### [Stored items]
++++++

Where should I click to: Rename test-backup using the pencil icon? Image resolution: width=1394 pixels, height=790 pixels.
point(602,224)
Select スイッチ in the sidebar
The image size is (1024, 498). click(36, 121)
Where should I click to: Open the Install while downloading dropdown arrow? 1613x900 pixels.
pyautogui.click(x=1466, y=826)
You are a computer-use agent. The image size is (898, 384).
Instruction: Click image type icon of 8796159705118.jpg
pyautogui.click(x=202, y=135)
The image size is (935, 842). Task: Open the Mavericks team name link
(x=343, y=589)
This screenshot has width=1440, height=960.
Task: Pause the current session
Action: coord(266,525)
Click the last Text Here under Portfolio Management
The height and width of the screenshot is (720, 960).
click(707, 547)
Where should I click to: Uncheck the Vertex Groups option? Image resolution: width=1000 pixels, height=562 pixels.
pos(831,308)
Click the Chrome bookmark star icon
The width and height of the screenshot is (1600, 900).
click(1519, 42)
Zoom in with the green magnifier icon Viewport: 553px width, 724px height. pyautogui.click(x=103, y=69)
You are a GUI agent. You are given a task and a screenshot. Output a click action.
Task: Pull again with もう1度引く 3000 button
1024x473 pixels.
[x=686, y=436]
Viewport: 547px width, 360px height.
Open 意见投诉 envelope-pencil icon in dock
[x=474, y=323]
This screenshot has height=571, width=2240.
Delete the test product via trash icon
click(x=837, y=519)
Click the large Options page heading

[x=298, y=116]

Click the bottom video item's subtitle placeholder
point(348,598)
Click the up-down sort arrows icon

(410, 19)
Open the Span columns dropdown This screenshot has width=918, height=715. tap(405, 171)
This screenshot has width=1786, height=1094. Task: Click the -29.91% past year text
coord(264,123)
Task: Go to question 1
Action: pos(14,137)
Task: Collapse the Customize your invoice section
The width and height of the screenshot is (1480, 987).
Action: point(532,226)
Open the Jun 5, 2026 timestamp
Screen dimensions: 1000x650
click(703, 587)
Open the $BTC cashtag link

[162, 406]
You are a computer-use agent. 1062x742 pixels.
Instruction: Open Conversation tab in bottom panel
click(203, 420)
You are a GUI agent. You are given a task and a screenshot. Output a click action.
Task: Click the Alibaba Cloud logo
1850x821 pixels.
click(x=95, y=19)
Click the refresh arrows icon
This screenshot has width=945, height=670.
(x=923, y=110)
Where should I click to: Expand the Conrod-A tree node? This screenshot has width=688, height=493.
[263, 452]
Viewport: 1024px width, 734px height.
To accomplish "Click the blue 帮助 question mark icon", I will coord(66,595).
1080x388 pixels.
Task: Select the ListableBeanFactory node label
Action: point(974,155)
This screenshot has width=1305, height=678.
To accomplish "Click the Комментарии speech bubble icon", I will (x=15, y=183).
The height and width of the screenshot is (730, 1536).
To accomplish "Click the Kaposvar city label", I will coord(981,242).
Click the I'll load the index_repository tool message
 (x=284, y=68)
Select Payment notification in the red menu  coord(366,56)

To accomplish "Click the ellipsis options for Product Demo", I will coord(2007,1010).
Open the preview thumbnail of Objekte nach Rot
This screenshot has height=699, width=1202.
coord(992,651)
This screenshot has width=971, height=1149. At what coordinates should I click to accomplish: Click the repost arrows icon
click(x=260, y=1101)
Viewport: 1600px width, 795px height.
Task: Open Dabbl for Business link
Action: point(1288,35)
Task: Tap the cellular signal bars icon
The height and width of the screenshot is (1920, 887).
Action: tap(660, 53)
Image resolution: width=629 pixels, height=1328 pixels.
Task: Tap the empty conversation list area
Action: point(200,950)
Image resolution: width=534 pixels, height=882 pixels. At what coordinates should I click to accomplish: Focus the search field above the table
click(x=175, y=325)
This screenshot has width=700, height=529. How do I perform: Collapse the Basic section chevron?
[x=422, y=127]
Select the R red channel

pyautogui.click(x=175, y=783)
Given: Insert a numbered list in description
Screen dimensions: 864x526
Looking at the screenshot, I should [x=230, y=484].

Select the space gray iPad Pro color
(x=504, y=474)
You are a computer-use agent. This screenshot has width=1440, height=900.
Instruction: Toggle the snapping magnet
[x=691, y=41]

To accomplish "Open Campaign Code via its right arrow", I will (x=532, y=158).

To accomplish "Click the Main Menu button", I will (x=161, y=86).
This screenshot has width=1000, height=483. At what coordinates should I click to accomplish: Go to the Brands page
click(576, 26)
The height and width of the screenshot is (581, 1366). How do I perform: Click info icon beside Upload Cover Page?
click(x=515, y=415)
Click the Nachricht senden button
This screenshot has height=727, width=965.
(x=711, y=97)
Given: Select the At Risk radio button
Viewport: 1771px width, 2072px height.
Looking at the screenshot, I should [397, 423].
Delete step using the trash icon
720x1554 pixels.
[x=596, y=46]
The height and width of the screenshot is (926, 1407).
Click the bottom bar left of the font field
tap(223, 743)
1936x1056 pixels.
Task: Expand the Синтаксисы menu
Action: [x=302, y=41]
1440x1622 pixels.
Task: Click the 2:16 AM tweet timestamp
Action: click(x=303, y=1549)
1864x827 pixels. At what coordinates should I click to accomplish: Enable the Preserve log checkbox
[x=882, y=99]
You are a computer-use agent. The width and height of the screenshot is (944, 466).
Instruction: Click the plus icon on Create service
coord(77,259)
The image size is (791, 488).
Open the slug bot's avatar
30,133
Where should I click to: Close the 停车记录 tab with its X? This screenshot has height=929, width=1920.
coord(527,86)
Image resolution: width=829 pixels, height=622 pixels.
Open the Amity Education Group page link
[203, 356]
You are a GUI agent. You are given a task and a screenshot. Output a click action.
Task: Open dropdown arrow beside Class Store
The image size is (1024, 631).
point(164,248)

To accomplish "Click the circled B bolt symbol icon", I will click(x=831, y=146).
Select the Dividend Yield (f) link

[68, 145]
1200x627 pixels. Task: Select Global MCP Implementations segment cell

++++++

### [ASSIGNED TASK]
The records above need to be returned in full, with nothing altered.

### [THE COMPLETED TASK]
Where should I click to: Rename test-backup using the pencil icon? Image resolution: width=1394 pixels, height=790 pixels.
point(602,224)
Select スイッチ in the sidebar
The image size is (1024, 498). click(36, 121)
Where should I click to: Open the Install while downloading dropdown arrow? 1613x900 pixels.
pyautogui.click(x=1466, y=826)
You are a computer-use agent. The image size is (898, 384).
Instruction: Click image type icon of 8796159705118.jpg
pyautogui.click(x=202, y=135)
The image size is (935, 842). Task: Open the Mavericks team name link
(x=343, y=589)
This screenshot has width=1440, height=960.
Task: Pause the current session
Action: coord(266,525)
Click the last Text Here under Portfolio Management
The height and width of the screenshot is (720, 960).
click(707, 547)
Where should I click to: Uncheck the Vertex Groups option? Image resolution: width=1000 pixels, height=562 pixels.
pos(831,308)
Click the Chrome bookmark star icon
The width and height of the screenshot is (1600, 900).
click(1519, 42)
Zoom in with the green magnifier icon Viewport: 553px width, 724px height. pyautogui.click(x=103, y=69)
You are a GUI agent. You are given a task and a screenshot. Output a click action.
Task: Pull again with もう1度引く 3000 button
1024x473 pixels.
[x=686, y=436]
Viewport: 547px width, 360px height.
Open 意见投诉 envelope-pencil icon in dock
[x=474, y=323]
This screenshot has height=571, width=2240.
Delete the test product via trash icon
click(x=837, y=519)
Click the large Options page heading

[x=298, y=116]

Click the bottom video item's subtitle placeholder
point(348,598)
Click the up-down sort arrows icon

(410, 19)
Open the Span columns dropdown This screenshot has width=918, height=715. tap(405, 171)
This screenshot has width=1786, height=1094. Task: Click the -29.91% past year text
coord(264,123)
Task: Go to question 1
Action: pos(14,137)
Task: Collapse the Customize your invoice section
The width and height of the screenshot is (1480, 987).
Action: point(532,226)
Open the Jun 5, 2026 timestamp
Screen dimensions: 1000x650
click(703, 587)
Open the $BTC cashtag link

[162, 406]
You are a computer-use agent. 1062x742 pixels.
Instruction: Open Conversation tab in bottom panel
click(203, 420)
You are a GUI agent. You are given a task and a screenshot. Output a click action.
Task: Click the Alibaba Cloud logo
1850x821 pixels.
click(x=95, y=19)
Click the refresh arrows icon
This screenshot has width=945, height=670.
(x=923, y=110)
Where should I click to: Expand the Conrod-A tree node? This screenshot has width=688, height=493.
[263, 452]
Viewport: 1024px width, 734px height.
To accomplish "Click the blue 帮助 question mark icon", I will coord(66,595).
1080x388 pixels.
Task: Select the ListableBeanFactory node label
Action: point(974,155)
This screenshot has width=1305, height=678.
To accomplish "Click the Комментарии speech bubble icon", I will (x=15, y=183).
The height and width of the screenshot is (730, 1536).
To accomplish "Click the Kaposvar city label", I will coord(981,242).
Click the I'll load the index_repository tool message
 (x=284, y=68)
Select Payment notification in the red menu  coord(366,56)

To accomplish "Click the ellipsis options for Product Demo", I will coord(2007,1010).
Open the preview thumbnail of Objekte nach Rot
This screenshot has height=699, width=1202.
coord(992,651)
This screenshot has width=971, height=1149. At what coordinates should I click to accomplish: Click the repost arrows icon
click(x=260, y=1101)
Viewport: 1600px width, 795px height.
Task: Open Dabbl for Business link
Action: point(1288,35)
Task: Tap the cellular signal bars icon
The height and width of the screenshot is (1920, 887).
Action: tap(660, 53)
Image resolution: width=629 pixels, height=1328 pixels.
Task: Tap the empty conversation list area
Action: point(200,950)
Image resolution: width=534 pixels, height=882 pixels. At what coordinates should I click to accomplish: Focus the search field above the table
click(x=175, y=325)
This screenshot has width=700, height=529. How do I perform: Collapse the Basic section chevron?
[x=422, y=127]
Select the R red channel

pyautogui.click(x=175, y=783)
Given: Insert a numbered list in description
Screen dimensions: 864x526
Looking at the screenshot, I should [x=230, y=484].

Select the space gray iPad Pro color
(x=504, y=474)
You are a computer-use agent. This screenshot has width=1440, height=900.
Instruction: Toggle the snapping magnet
[x=691, y=41]

To accomplish "Open Campaign Code via its right arrow", I will (x=532, y=158).

To accomplish "Click the Main Menu button", I will (x=161, y=86).
This screenshot has width=1000, height=483. At what coordinates should I click to accomplish: Go to the Brands page
click(576, 26)
The height and width of the screenshot is (581, 1366). How do I perform: Click info icon beside Upload Cover Page?
click(x=515, y=415)
Click the Nachricht senden button
This screenshot has height=727, width=965.
(x=711, y=97)
Given: Select the At Risk radio button
Viewport: 1771px width, 2072px height.
Looking at the screenshot, I should [397, 423].
Delete step using the trash icon
720x1554 pixels.
[x=596, y=46]
The height and width of the screenshot is (926, 1407).
Click the bottom bar left of the font field
tap(223, 743)
1936x1056 pixels.
Task: Expand the Синтаксисы menu
Action: [x=302, y=41]
1440x1622 pixels.
Task: Click the 2:16 AM tweet timestamp
Action: click(x=303, y=1549)
1864x827 pixels. At what coordinates should I click to accomplish: Enable the Preserve log checkbox
[x=882, y=99]
You are a computer-use agent. The width and height of the screenshot is (944, 466).
Instruction: Click the plus icon on Create service
coord(77,259)
The image size is (791, 488).
Open the slug bot's avatar
30,133
Where should I click to: Close the 停车记录 tab with its X? This screenshot has height=929, width=1920.
coord(527,86)
Image resolution: width=829 pixels, height=622 pixels.
Open the Amity Education Group page link
[203, 356]
You are a GUI agent. You are given a task and a screenshot. Output a click action.
Task: Open dropdown arrow beside Class Store
The image size is (1024, 631).
point(164,248)

To accomplish "Click the circled B bolt symbol icon", I will click(x=831, y=146).
Select the Dividend Yield (f) link

[68, 145]
1200x627 pixels. Task: Select Global MCP Implementations segment cell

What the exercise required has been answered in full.